- _Task description_
Collect every line of the items below that contains the string "sidebar", matching case exactly.

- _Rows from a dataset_
***
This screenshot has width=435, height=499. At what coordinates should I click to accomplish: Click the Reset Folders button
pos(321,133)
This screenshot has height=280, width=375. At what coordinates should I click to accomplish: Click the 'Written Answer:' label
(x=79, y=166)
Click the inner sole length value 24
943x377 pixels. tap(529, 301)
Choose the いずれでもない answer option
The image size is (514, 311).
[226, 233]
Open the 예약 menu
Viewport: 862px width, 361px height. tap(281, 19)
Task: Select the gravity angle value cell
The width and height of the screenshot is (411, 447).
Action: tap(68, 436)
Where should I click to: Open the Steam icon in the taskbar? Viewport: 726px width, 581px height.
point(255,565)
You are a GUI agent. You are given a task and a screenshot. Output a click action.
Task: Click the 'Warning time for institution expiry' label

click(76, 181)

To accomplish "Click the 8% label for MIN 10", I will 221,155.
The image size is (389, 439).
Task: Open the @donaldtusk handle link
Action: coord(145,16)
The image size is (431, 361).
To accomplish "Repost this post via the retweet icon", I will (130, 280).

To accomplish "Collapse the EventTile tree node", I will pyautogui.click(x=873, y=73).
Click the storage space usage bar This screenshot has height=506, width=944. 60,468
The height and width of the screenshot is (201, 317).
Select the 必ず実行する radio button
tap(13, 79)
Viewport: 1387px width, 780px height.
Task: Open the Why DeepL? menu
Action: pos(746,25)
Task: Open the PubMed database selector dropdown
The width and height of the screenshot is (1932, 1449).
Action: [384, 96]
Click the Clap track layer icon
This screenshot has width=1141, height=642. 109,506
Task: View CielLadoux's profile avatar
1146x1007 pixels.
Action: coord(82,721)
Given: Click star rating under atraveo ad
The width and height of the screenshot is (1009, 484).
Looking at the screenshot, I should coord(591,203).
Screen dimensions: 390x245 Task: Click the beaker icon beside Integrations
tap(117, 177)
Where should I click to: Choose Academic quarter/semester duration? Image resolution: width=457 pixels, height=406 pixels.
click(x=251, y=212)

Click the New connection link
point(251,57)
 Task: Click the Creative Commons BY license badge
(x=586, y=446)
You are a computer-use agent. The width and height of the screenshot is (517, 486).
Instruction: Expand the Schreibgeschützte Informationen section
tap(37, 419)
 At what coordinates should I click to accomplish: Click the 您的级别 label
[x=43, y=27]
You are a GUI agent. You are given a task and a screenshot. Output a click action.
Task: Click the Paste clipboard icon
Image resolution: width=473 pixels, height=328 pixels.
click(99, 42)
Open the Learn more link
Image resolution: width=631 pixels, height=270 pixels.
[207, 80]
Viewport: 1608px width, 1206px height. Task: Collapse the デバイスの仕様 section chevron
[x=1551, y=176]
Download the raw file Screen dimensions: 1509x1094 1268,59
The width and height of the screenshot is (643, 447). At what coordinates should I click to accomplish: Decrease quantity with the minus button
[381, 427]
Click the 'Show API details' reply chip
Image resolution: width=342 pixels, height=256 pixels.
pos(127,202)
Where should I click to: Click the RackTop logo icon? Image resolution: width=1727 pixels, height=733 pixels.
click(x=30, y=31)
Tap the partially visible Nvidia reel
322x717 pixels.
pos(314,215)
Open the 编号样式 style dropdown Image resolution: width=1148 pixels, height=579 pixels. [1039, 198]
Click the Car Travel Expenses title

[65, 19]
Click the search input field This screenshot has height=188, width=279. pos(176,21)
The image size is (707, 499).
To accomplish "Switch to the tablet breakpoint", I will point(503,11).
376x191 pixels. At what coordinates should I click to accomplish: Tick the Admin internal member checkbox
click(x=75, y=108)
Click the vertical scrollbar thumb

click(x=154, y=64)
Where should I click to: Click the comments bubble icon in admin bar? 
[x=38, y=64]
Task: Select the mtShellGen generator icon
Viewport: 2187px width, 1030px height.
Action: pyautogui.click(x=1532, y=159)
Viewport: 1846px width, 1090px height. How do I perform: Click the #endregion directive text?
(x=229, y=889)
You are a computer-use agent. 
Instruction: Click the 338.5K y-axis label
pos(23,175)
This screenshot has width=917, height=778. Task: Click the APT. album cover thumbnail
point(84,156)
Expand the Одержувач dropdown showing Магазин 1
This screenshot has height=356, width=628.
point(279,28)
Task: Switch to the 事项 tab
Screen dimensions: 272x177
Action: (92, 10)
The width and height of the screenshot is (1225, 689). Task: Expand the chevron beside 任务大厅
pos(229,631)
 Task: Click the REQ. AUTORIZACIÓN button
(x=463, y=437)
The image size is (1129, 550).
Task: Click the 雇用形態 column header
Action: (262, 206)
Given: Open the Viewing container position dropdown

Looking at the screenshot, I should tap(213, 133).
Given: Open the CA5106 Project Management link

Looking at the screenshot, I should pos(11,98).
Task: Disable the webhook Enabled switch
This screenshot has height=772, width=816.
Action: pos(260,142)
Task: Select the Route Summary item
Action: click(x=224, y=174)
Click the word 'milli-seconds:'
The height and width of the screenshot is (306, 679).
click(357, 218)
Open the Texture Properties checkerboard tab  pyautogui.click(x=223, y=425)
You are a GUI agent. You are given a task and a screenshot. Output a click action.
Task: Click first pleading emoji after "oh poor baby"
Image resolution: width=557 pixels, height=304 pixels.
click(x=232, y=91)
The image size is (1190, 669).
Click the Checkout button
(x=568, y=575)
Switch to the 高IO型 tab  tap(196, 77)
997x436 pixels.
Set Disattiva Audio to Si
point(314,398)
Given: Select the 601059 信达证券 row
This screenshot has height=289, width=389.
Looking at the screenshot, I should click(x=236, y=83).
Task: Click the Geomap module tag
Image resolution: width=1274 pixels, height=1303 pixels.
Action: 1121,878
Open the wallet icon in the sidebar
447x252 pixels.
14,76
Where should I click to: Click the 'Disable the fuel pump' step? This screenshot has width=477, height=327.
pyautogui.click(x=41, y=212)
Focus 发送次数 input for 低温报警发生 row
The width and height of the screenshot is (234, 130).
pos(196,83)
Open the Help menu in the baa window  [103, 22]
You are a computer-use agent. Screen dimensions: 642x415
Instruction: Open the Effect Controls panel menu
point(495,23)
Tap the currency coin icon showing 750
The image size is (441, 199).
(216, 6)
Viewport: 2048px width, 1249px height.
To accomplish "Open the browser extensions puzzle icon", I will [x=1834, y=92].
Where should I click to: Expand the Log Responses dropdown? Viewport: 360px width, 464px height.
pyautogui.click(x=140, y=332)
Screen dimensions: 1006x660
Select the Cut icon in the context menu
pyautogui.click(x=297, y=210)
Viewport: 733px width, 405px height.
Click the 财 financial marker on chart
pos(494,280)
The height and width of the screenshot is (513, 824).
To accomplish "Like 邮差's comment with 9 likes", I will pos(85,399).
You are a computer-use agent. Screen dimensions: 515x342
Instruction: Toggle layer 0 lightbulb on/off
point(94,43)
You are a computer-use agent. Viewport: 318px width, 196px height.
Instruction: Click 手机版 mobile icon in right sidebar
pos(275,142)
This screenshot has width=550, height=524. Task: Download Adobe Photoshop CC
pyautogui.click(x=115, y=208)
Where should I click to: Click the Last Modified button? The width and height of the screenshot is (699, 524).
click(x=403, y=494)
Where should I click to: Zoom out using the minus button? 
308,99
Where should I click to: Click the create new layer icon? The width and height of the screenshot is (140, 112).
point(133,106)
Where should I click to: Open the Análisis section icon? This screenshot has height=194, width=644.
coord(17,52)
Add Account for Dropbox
***
- _Finished answer_
Open the wallet icon in the sidebar
Instruction: Click 手机版 mobile icon in right sidebar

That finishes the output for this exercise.